Proxy Work

Today on 12 Lunches  we have a guest post from Chuck.

Looking back on my teenage years in the LDS  Church, I’m very grateful for the abundant, diverse examples of stable fatherhood that life in our wards provided. My early childhood is best described as unstable. I was the oldest of five children, …and the only boy. I loved my father very much and most of my childhood memories with him are happy ones; he enjoyed spending time with me and we had a lot of fun together. But Dad was also a binge drinker and abusive and angry when drunk. My mother left him for good when I was six, divorced him when I was eight and found the LDS Church the summer I turned nine. We joined six weeks later. As a lone-parent, five-child family on welfare, we were hardly the ideal Mormon family.

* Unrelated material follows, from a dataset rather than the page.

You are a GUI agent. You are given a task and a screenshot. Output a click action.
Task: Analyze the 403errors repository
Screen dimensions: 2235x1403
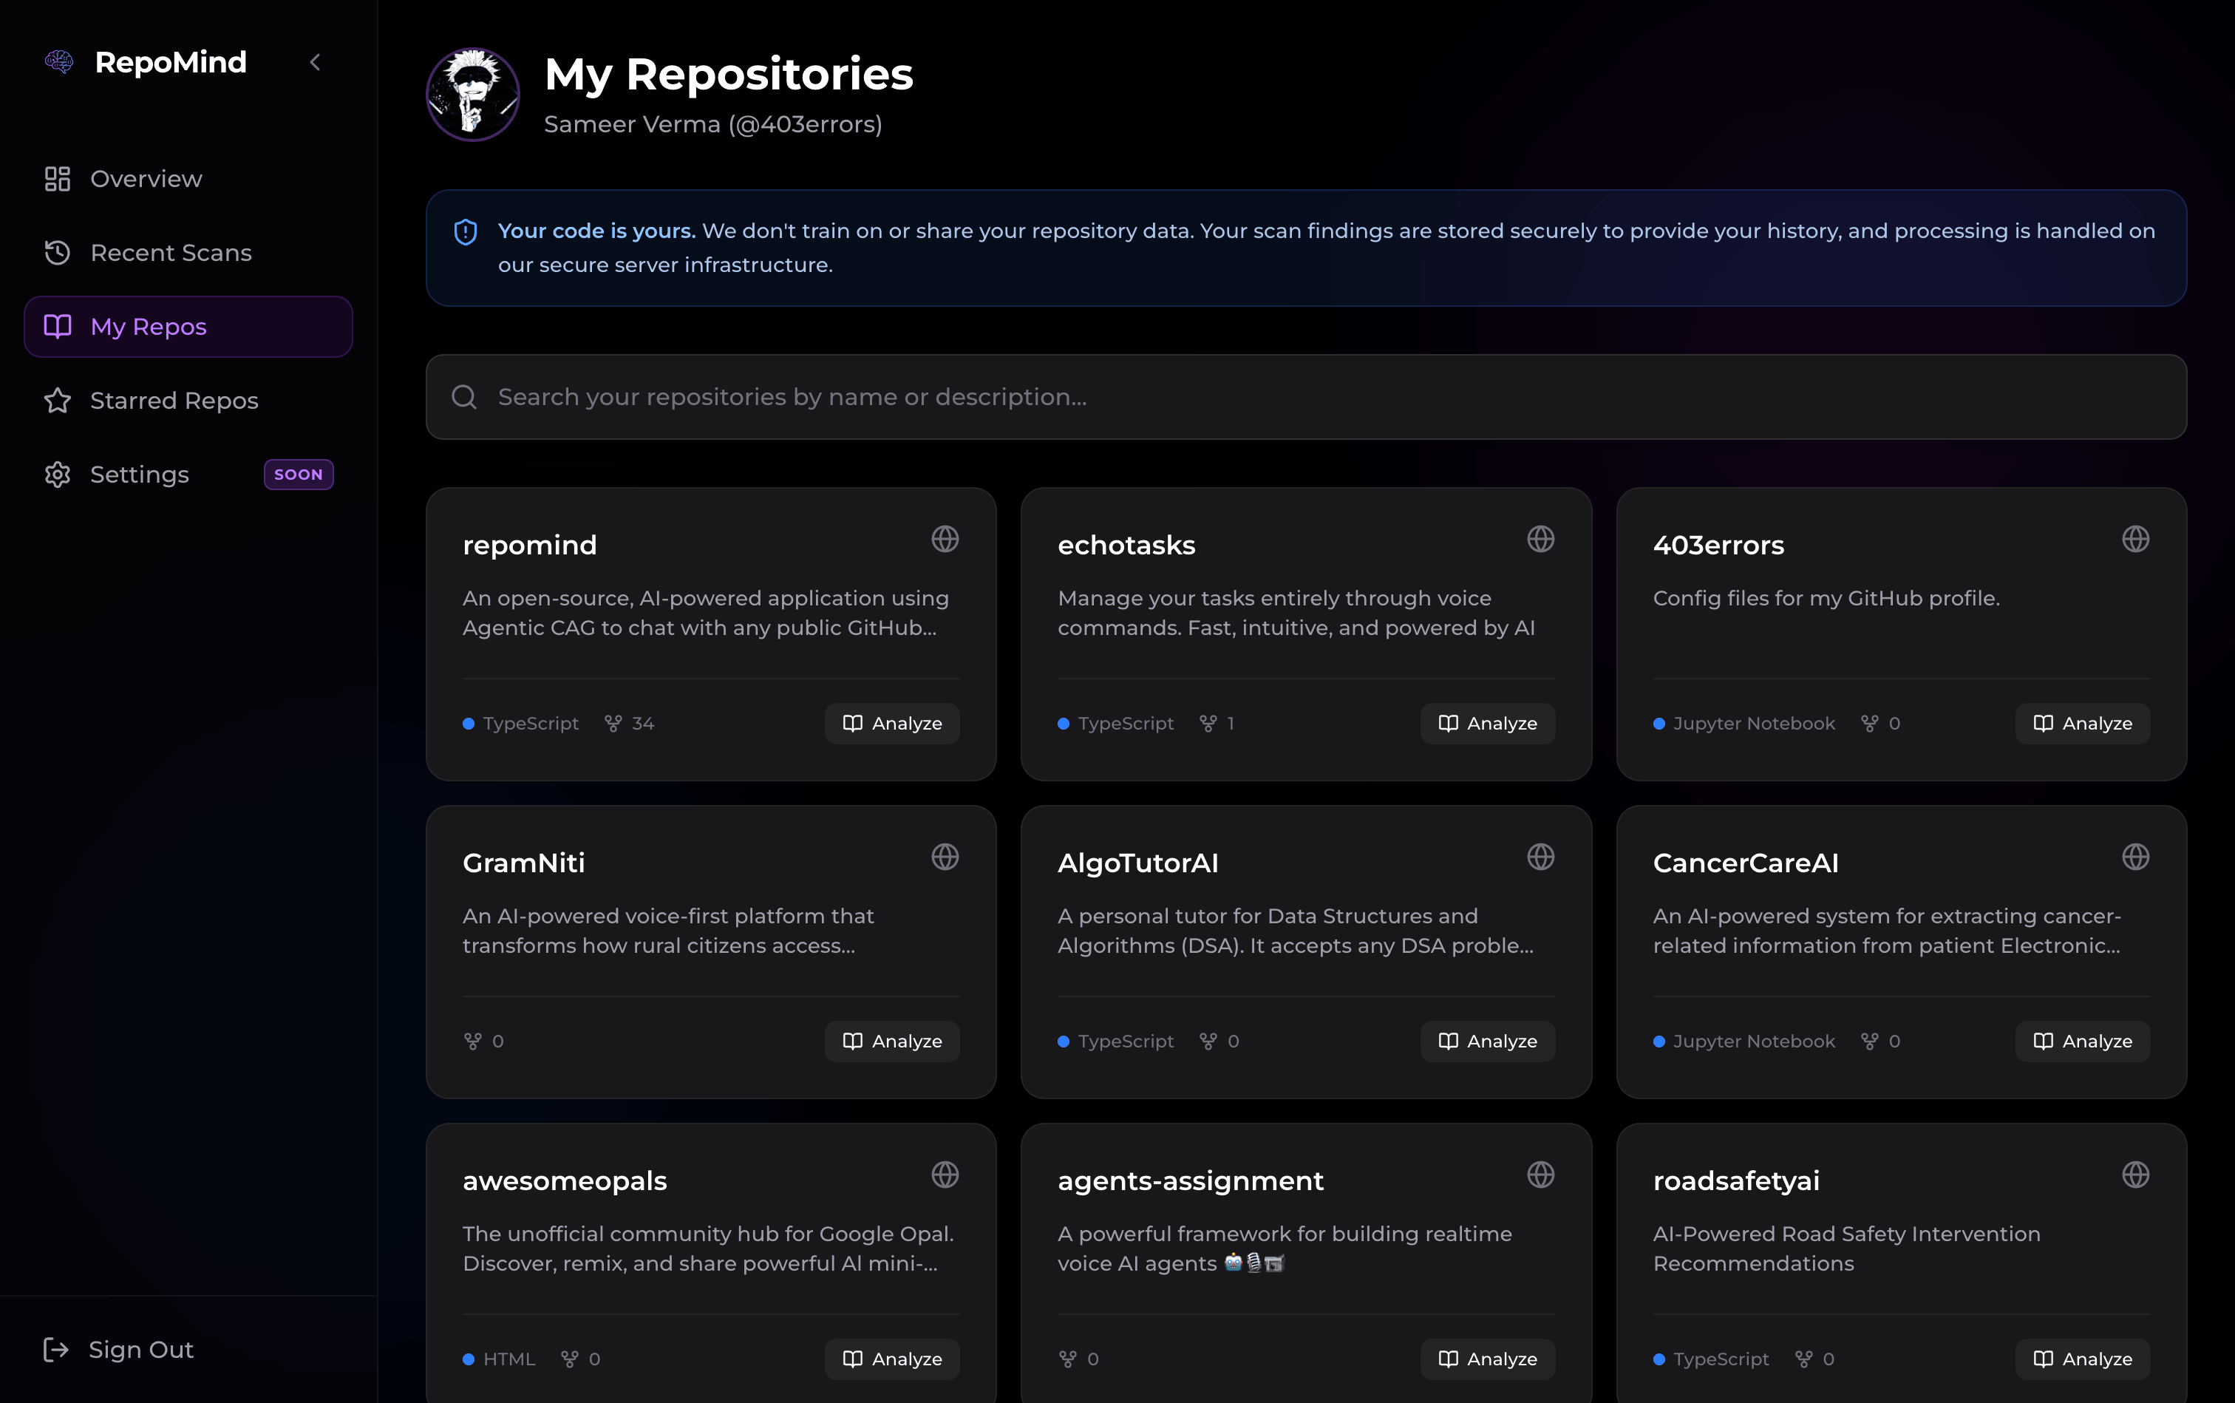pyautogui.click(x=2081, y=723)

When I turned twelve my mother remarried in the temple and we moved across town into my stepfather’s house. I was fiercely loyal to my father and resented my stepfather as an intruder, though we were in his home.   At fourteen or fifteen, I began to be  able to acknowledge my father’s shortcomings and my stepdad’s strengths, but only to myself —  my teenage pride wouldn’t let me climb down from the high horse whose saddle I fit so comfortably.

At this tender time, I started looking for role models in other fathers and found them in abundance. Chief among them was Alan Fletcher, a combination of my father’s warmth and my stepfather’s stability. He and his wife had seven kids, including three girls whose ages bracketed mine. They were a great family — always a good feeling in the home, despite the usual sibling jousts and carryings-on. His wife was one of my seminary teachers. I looked up to them and had a huge crush on one of their daughters.

One day, when they had moved across town and I was visiting their ward, I arrived early for church and a member of the high council did a double-take when he saw me in the hallway. He asked if I was a Fletcher. I told him I wasn’t. He replied that I looked like one and I was hugely flattered by his mistake. I saw Brother Fletcher after church and told him what the other brother had said. He put his arm around me and, in his warm and casual way, said “Well, that would certainly be no shame to me, Chuck. Next time someone asks you if you’re my son, just tell ’em you are!” I won’t be able to do justice to the effect that had on my sense of self-worth, but it cemented my belief that those whose opinion mattered would judge me by my own behaviour and not by my family of origin.

Over the years, I’ve compared notes with others from similarly unorthodox family backgrounds. Some find the contrast between the church’s high ideals and their own family experience to be deeply discouraging. Others, like me, find it aspirational. A pivotal difference seems to be how we were treated by others at key inflection points in our lives. As a forty-year-old father myself now, I’m able to remember my own father more charitably and my stepfather more fairly. But I also appreciate, that much more, the way men like Alan Fletcher make welcome in the Church those who might otherwise feel themselves outsiders. I have known no greater example than this simple and consistent kindness, extended in a season of need.